### WORK TASK:
Reproduce the entries below character for character.

+--

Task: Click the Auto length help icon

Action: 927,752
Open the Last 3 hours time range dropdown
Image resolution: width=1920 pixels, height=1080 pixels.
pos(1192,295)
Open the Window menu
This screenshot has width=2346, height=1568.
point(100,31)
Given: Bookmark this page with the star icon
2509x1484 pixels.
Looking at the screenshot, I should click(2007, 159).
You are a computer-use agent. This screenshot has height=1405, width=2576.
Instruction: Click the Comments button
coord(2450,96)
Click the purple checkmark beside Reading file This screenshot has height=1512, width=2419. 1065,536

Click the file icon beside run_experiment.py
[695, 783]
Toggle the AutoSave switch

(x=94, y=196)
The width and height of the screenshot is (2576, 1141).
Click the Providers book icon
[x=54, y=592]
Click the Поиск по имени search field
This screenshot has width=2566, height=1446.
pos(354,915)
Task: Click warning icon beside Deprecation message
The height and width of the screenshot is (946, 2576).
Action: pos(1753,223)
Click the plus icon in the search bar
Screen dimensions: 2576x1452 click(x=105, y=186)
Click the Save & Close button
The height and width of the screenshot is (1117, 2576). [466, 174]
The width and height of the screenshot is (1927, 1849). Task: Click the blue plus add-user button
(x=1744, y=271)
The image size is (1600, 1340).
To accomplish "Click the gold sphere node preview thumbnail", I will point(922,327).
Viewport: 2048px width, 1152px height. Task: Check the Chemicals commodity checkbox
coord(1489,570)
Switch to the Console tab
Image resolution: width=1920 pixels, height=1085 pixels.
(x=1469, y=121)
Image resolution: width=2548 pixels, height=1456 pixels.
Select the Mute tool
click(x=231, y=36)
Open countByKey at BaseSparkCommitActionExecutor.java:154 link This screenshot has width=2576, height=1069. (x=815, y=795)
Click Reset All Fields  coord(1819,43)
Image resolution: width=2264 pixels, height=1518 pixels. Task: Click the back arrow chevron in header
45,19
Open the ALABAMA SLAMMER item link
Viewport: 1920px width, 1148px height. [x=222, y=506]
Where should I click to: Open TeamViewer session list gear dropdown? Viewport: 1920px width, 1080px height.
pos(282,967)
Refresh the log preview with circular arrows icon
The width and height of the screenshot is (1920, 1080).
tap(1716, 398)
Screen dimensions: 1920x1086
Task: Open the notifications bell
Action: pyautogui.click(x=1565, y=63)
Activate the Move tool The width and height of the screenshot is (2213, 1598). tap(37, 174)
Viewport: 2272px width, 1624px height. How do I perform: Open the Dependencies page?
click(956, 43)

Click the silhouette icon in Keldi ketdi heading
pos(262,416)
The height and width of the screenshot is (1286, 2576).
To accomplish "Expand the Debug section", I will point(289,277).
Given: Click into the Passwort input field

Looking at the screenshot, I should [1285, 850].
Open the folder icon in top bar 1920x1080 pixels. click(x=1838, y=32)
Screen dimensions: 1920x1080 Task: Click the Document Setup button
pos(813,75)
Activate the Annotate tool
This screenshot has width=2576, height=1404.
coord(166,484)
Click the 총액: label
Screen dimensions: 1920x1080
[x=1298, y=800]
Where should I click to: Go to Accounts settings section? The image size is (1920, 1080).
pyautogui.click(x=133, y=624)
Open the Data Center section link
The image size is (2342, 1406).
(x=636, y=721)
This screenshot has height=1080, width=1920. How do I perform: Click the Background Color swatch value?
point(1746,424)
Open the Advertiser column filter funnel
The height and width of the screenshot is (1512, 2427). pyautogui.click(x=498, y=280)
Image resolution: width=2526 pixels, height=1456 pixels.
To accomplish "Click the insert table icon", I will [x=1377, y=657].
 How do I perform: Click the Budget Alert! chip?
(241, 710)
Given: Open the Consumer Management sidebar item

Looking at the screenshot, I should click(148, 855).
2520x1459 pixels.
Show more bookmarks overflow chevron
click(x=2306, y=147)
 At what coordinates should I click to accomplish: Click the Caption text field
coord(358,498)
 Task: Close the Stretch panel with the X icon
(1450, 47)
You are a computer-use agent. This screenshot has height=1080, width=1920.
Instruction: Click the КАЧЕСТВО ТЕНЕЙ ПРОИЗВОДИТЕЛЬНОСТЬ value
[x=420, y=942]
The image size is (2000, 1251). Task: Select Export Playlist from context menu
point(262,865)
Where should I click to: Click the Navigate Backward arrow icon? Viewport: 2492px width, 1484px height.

+--

### EXERCISE ANSWER:
Task: Click the Auto length help icon

Action: 927,752
Open the Last 3 hours time range dropdown
Image resolution: width=1920 pixels, height=1080 pixels.
pos(1192,295)
Open the Window menu
This screenshot has width=2346, height=1568.
point(100,31)
Given: Bookmark this page with the star icon
2509x1484 pixels.
Looking at the screenshot, I should click(2007, 159).
You are a computer-use agent. This screenshot has height=1405, width=2576.
Instruction: Click the Comments button
coord(2450,96)
Click the purple checkmark beside Reading file This screenshot has height=1512, width=2419. 1065,536

Click the file icon beside run_experiment.py
[695, 783]
Toggle the AutoSave switch

(x=94, y=196)
The width and height of the screenshot is (2576, 1141).
Click the Providers book icon
[x=54, y=592]
Click the Поиск по имени search field
This screenshot has width=2566, height=1446.
pos(354,915)
Task: Click warning icon beside Deprecation message
The height and width of the screenshot is (946, 2576).
Action: pos(1753,223)
Click the plus icon in the search bar
Screen dimensions: 2576x1452 click(x=105, y=186)
Click the Save & Close button
The height and width of the screenshot is (1117, 2576). [466, 174]
The width and height of the screenshot is (1927, 1849). Task: Click the blue plus add-user button
(x=1744, y=271)
The image size is (1600, 1340).
To accomplish "Click the gold sphere node preview thumbnail", I will point(922,327).
Viewport: 2048px width, 1152px height. Task: Check the Chemicals commodity checkbox
coord(1489,570)
Switch to the Console tab
Image resolution: width=1920 pixels, height=1085 pixels.
(x=1469, y=121)
Image resolution: width=2548 pixels, height=1456 pixels.
Select the Mute tool
click(x=231, y=36)
Open countByKey at BaseSparkCommitActionExecutor.java:154 link This screenshot has width=2576, height=1069. (x=815, y=795)
Click Reset All Fields  coord(1819,43)
Image resolution: width=2264 pixels, height=1518 pixels. Task: Click the back arrow chevron in header
45,19
Open the ALABAMA SLAMMER item link
Viewport: 1920px width, 1148px height. [x=222, y=506]
Where should I click to: Open TeamViewer session list gear dropdown? Viewport: 1920px width, 1080px height.
pos(282,967)
Refresh the log preview with circular arrows icon
The width and height of the screenshot is (1920, 1080).
tap(1716, 398)
Screen dimensions: 1920x1086
Task: Open the notifications bell
Action: pyautogui.click(x=1565, y=63)
Activate the Move tool The width and height of the screenshot is (2213, 1598). tap(37, 174)
Viewport: 2272px width, 1624px height. How do I perform: Open the Dependencies page?
click(956, 43)

Click the silhouette icon in Keldi ketdi heading
pos(262,416)
The height and width of the screenshot is (1286, 2576).
To accomplish "Expand the Debug section", I will point(289,277).
Given: Click into the Passwort input field

Looking at the screenshot, I should [1285, 850].
Open the folder icon in top bar 1920x1080 pixels. click(x=1838, y=32)
Screen dimensions: 1920x1080 Task: Click the Document Setup button
pos(813,75)
Activate the Annotate tool
This screenshot has width=2576, height=1404.
coord(166,484)
Click the 총액: label
Screen dimensions: 1920x1080
[x=1298, y=800]
Where should I click to: Go to Accounts settings section? The image size is (1920, 1080).
pyautogui.click(x=133, y=624)
Open the Data Center section link
The image size is (2342, 1406).
(x=636, y=721)
This screenshot has height=1080, width=1920. How do I perform: Click the Background Color swatch value?
point(1746,424)
Open the Advertiser column filter funnel
The height and width of the screenshot is (1512, 2427). pyautogui.click(x=498, y=280)
Image resolution: width=2526 pixels, height=1456 pixels.
To accomplish "Click the insert table icon", I will [x=1377, y=657].
 How do I perform: Click the Budget Alert! chip?
(241, 710)
Given: Open the Consumer Management sidebar item

Looking at the screenshot, I should click(148, 855).
2520x1459 pixels.
Show more bookmarks overflow chevron
click(x=2306, y=147)
 At what coordinates should I click to accomplish: Click the Caption text field
coord(358,498)
 Task: Close the Stretch panel with the X icon
(1450, 47)
You are a computer-use agent. This screenshot has height=1080, width=1920.
Instruction: Click the КАЧЕСТВО ТЕНЕЙ ПРОИЗВОДИТЕЛЬНОСТЬ value
[x=420, y=942]
The image size is (2000, 1251). Task: Select Export Playlist from context menu
point(262,865)
Where should I click to: Click the Navigate Backward arrow icon? Viewport: 2492px width, 1484px height.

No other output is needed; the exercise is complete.